Update 2: EBay's Randy Shoup spills the secrets of how to service hundreds of millions of users and over two billion page views a day in Scalability Best Practices: Lessons from eBay on InfoQ. The practices: Partition by Function, Split Horizontally, Avoid Distributed Transactions, Decouple Functions Asynchronously, Move Processing To Asynchronous Flows, Virtualize At All Levels, Cache Appropriately.
Update: eBay Serves 5 Billion API Calls Each Month. Aren't we seeing more and more traffic driven by mashups composed on top of open APIs? APIs are no longer a bolt on, they are your application. Architecturally that argues for implementing your own application around the same APIs developers and users employ.

Who hasn't wondered how eBay does their business? As one of the largest most loaded websites in the world, it can't be easy. And the subtitle of the presentation hints at how creating such a monster system requires true engineering: Striking a balance between site stability, feature velocity, performance, and cost.

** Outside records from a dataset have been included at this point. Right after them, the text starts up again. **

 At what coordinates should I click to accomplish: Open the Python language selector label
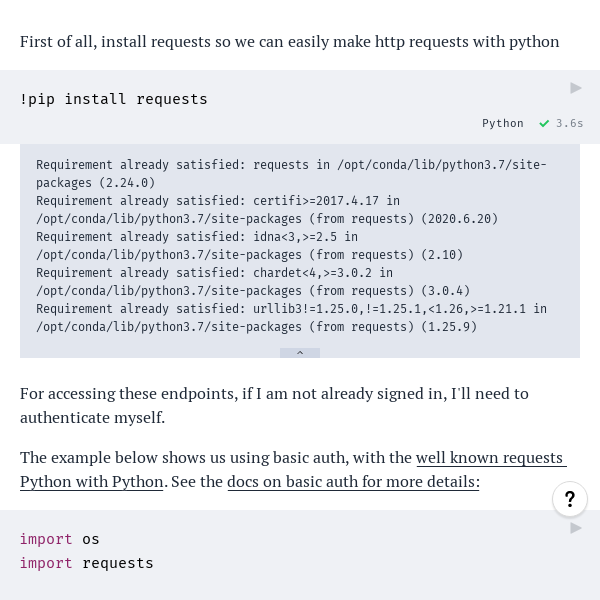(502, 123)
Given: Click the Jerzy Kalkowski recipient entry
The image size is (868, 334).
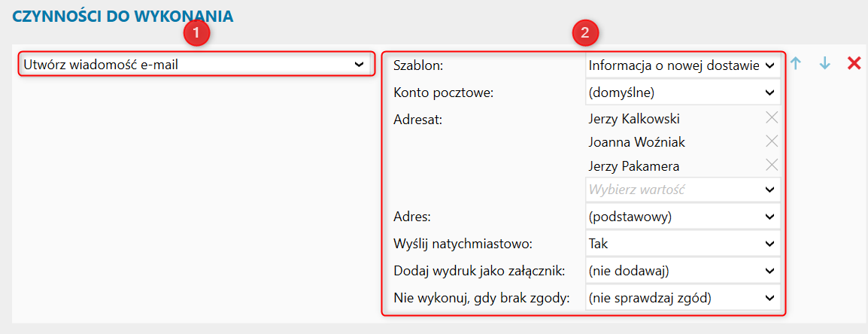Looking at the screenshot, I should (x=635, y=118).
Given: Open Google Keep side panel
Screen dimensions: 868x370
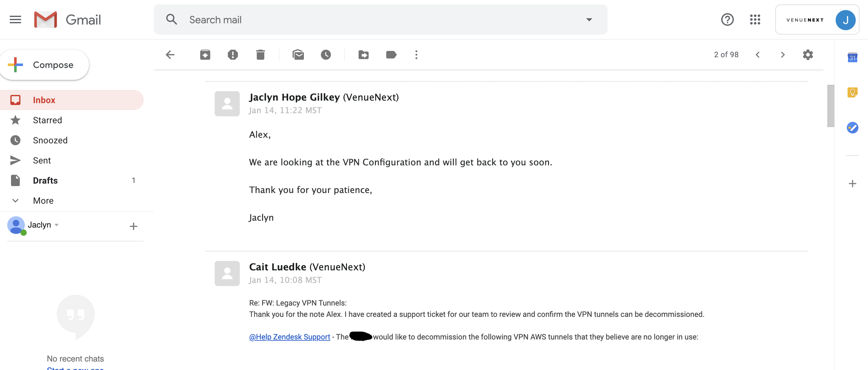Looking at the screenshot, I should click(x=852, y=92).
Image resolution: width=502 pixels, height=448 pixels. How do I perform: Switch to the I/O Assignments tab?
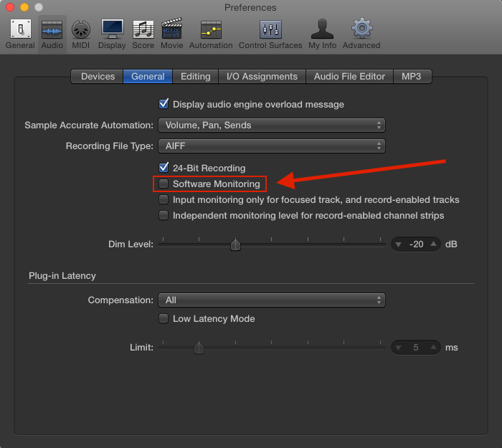coord(262,77)
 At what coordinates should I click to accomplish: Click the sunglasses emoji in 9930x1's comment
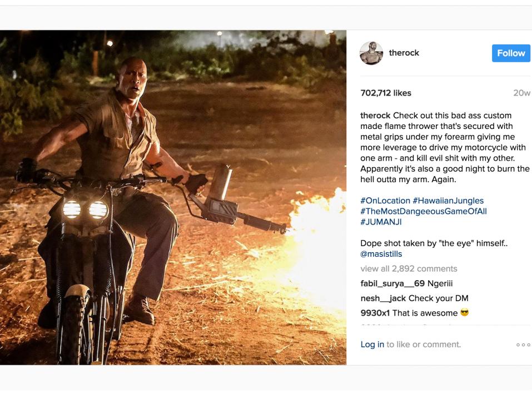coord(465,312)
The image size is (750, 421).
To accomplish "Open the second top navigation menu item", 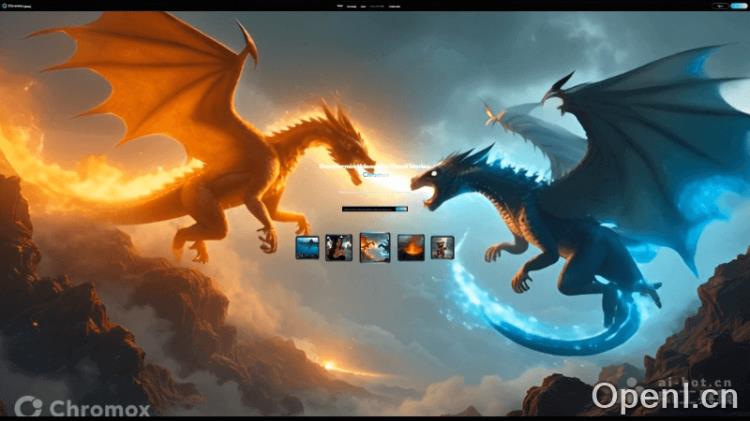I will (351, 5).
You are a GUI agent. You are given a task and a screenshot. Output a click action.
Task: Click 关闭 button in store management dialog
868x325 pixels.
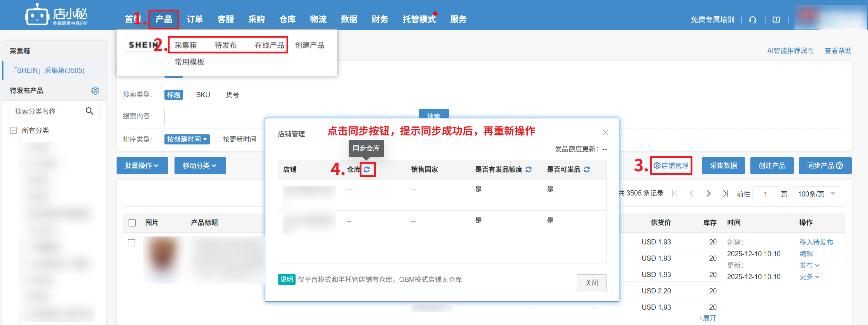(592, 283)
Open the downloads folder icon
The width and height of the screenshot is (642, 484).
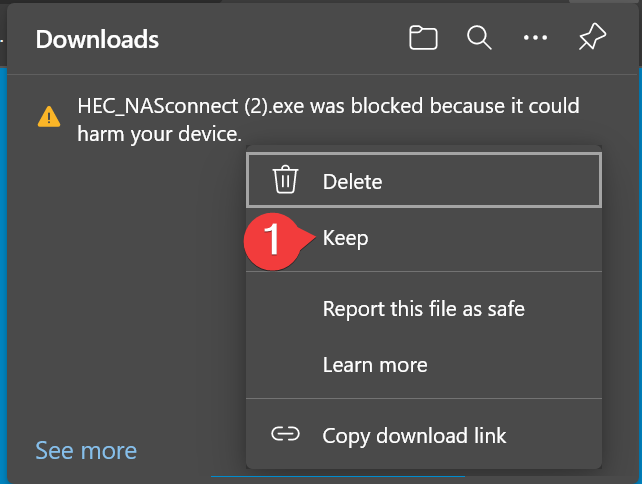pos(424,39)
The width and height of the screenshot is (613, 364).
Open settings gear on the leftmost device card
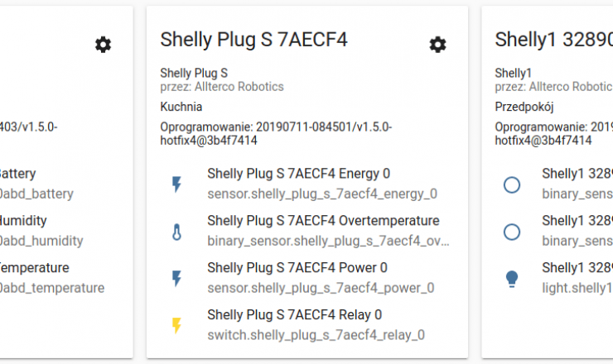click(104, 45)
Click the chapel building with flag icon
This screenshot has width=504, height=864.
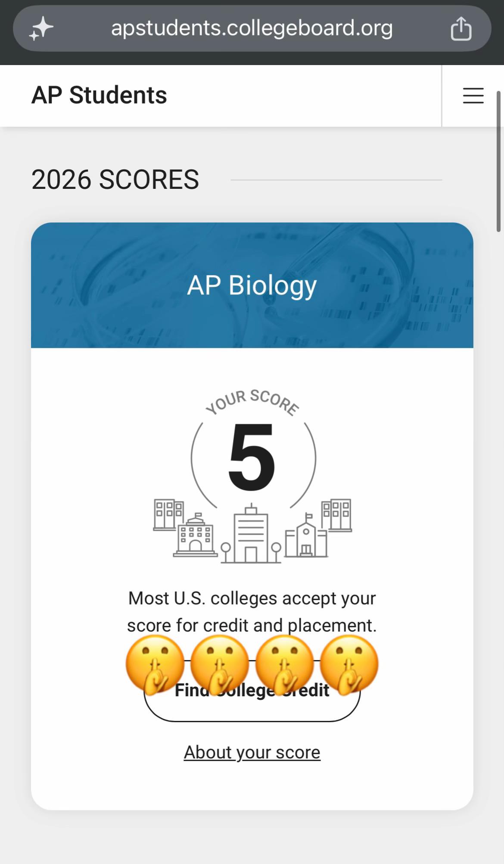(x=306, y=535)
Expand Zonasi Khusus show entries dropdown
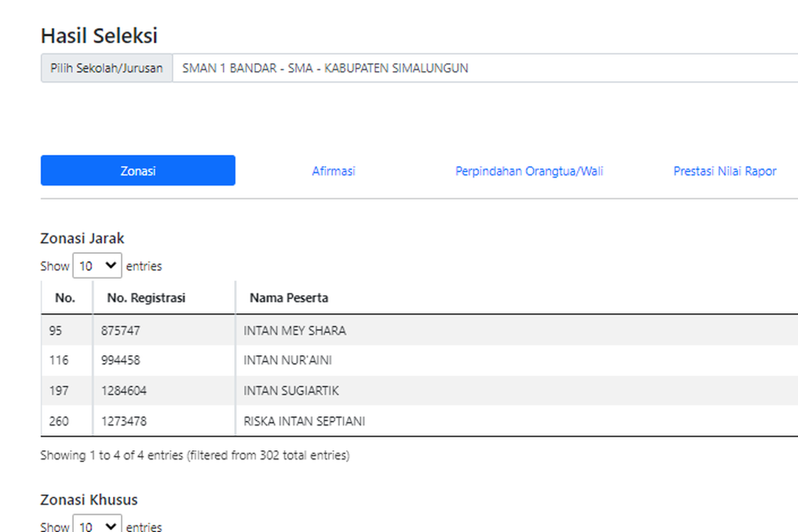 click(x=97, y=525)
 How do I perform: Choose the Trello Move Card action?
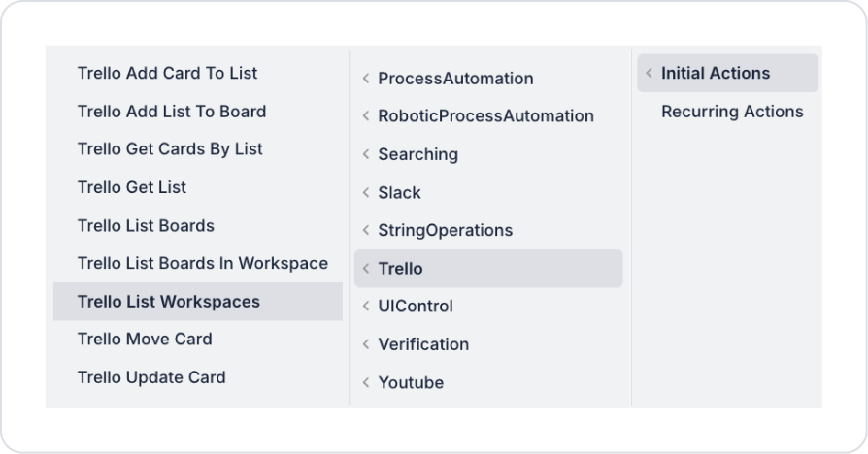[x=145, y=340]
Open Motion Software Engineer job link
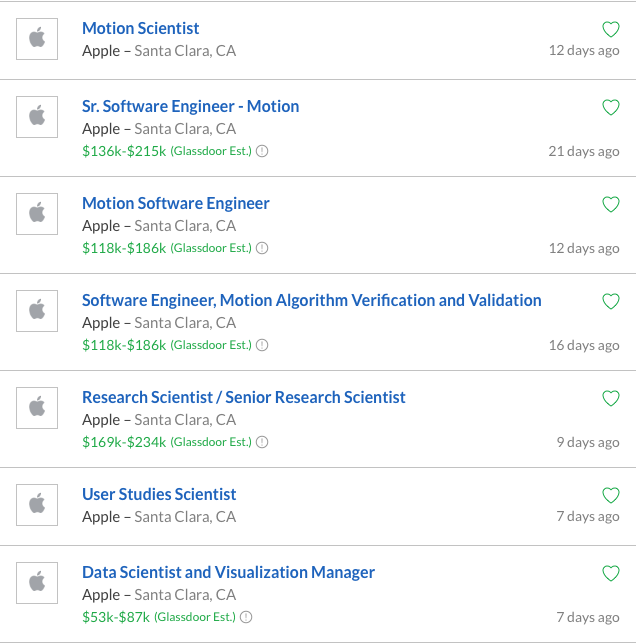 click(175, 204)
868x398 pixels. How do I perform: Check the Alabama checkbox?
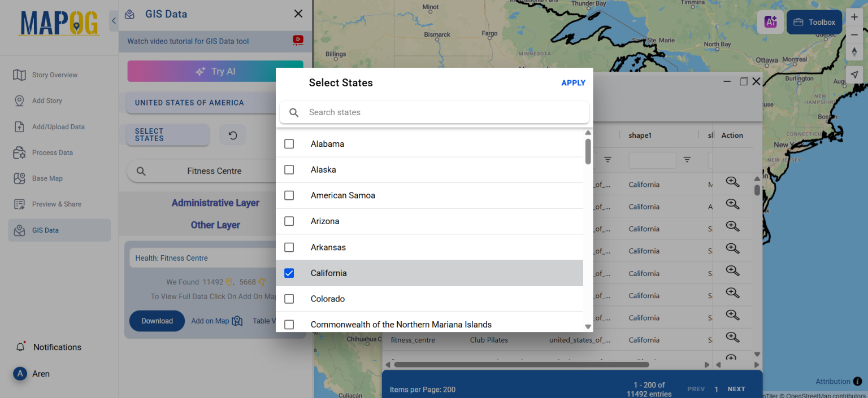tap(289, 143)
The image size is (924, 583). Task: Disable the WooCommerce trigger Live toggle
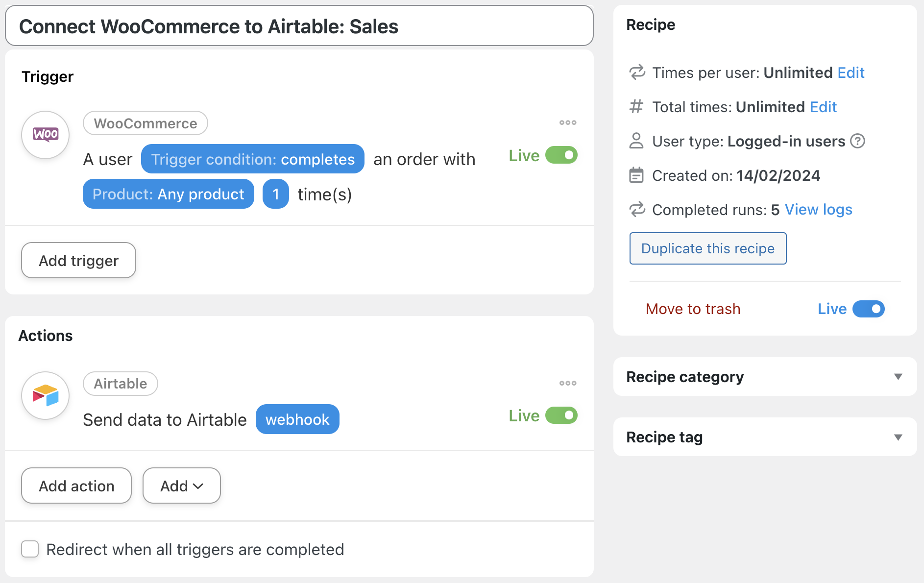tap(561, 155)
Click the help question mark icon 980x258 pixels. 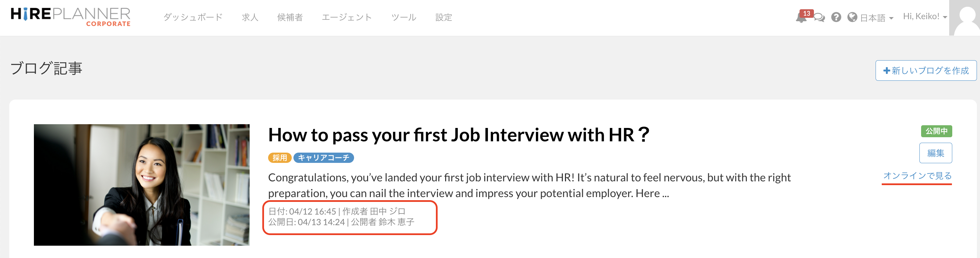pyautogui.click(x=836, y=17)
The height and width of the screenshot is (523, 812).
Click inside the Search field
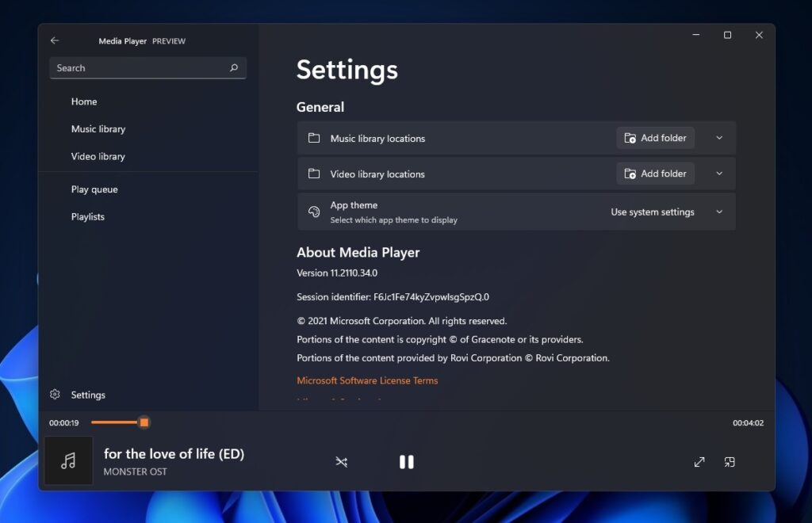119,68
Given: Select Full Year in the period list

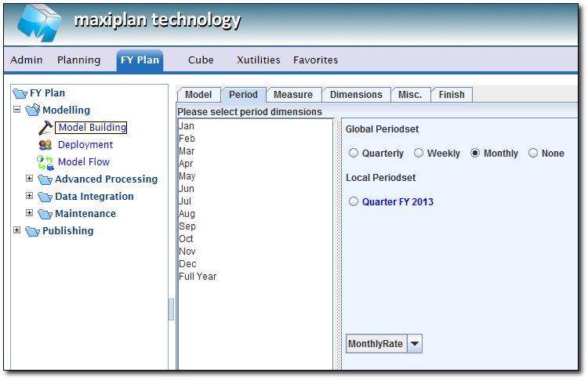Looking at the screenshot, I should point(198,277).
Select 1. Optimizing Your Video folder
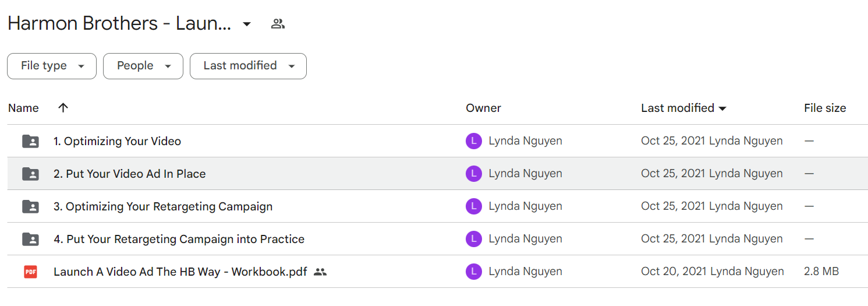 tap(437, 141)
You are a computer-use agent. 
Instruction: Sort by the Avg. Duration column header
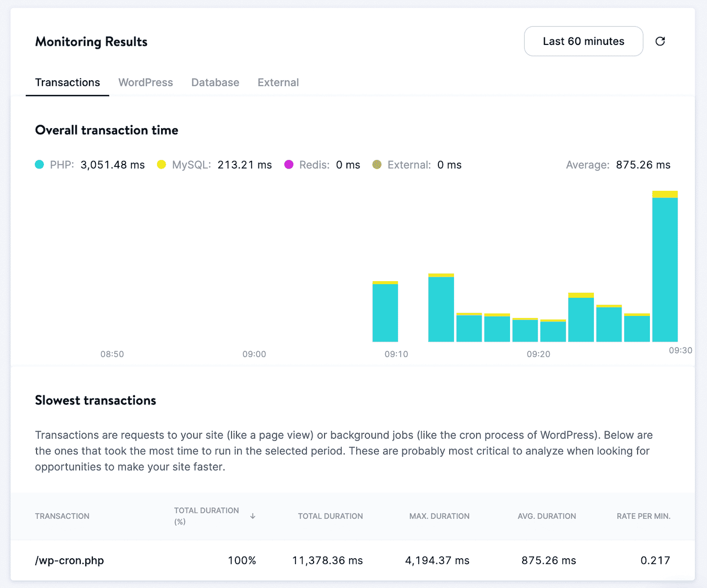tap(546, 516)
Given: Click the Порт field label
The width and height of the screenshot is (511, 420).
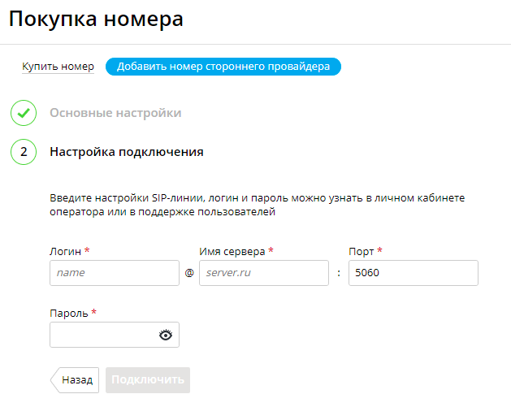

You may not be able to emulate how eBay scales their system, but the issues and possible solutions are worth learning from.

Site: http://ebay.com

Information Sources

# The eBay Architecture - Striking a balance between site stability, feature velocity, performance, and cost.
# Podcast: eBay’s Transactions on a Massive Scale
# Dan Pritchett on Architecture at eBay interview by InfoQ

Platform

# Java
# Oracle
# WebSphere, servlets
# Horizontal Scaling
# Sharding
# Mix of Windows and Unix

What's Inside?

This information was adapted from Johannes Ernst's Blog

The Stats

# On an average day, it runs through 26 billion SQL queries and keeps tabs on 100 million items available for purchase.
# 212 million registered users, 1 billion photos
# 1 billion page views a day, 105 million listings, 2 petabytes of data, 3 billion API calls a month
# Something like a factor of 35 in page views, e-mails sent, bandwidth from June 1999 to Q3/2006.
# 99.94% availability, measured as "all parts of site functional to everybody" vs. at least one part of a site not functional to some users somewhere
# The database is virtualized and spans 600 production instances residing in more than 100 server clusters.
# 15,000 application servers, all J2EE. About 100 groups of functionality aka "apps". Notion of a "pool": "all the machines that deal with selling"...

The Architecture

# Everything is planned with the question "what if load increases by 10x". Scaling only horizontal, not vertical: many parallel boxes.
# Architectures is strictly divided into layers: data tier, application tier, search, operations,
# Leverages MSXML framework for presentation layer (even in Java)
# Oracle databases, WebSphere Java (still 1.3.1)
# Split databases by primary access path, modulo on a key.
# Every database has at least 3 on-line databases. Distributed over 8 data centers
# Some database copies run 15 min behind, 4 hours behind
# Databases are segmented by function: user, item account, feedback, transaction, over 70 in all.
# No stored procedures are used. There are some very simple triggers.
# Move cpu-intensive work moved out of the database layer to applications applications layer: referential integrity, joins, sorting done in the application layer! Reasoning: app servers are cheap, databases are the bottleneck.
# No client-side transactions. no distributed transactions
# J2EE: use servlets, JDBC, connection pools (with rewrite). Not much else.
# No state information in application tier. Transient state maintained in cookie or scratch database.
# App servers do not talk to each other -- strict layering of architecture
# Search, in 2002: 9 hours to update the index running on largest Sun box available -- not keeping up.
# Average item on site changes its search data 5 times before it is sold (e.g. price), so real-time search results are extremely important.
# "Voyager": real-time feeder infrastructure built by eBay.. Uses reliable multicast from primary database to search nodes, in-memory search index, horizontal segmentation, N slices, load-balances over M instances, cache queries.

Lessons Learned

# Scale Out, Not Up
– Horizontal scaling at every tier.
– Functional decomposition.

# Prefer Asynchronous Integration
– Minimize availability coupling.
– Improve scaling options.

# Virtualize Components
– Reduce physical dependencies.
– Improve deployment flexibility.

# Design for Failure
– Automated failure detection and notification.
– “Limp mode” operation of business features.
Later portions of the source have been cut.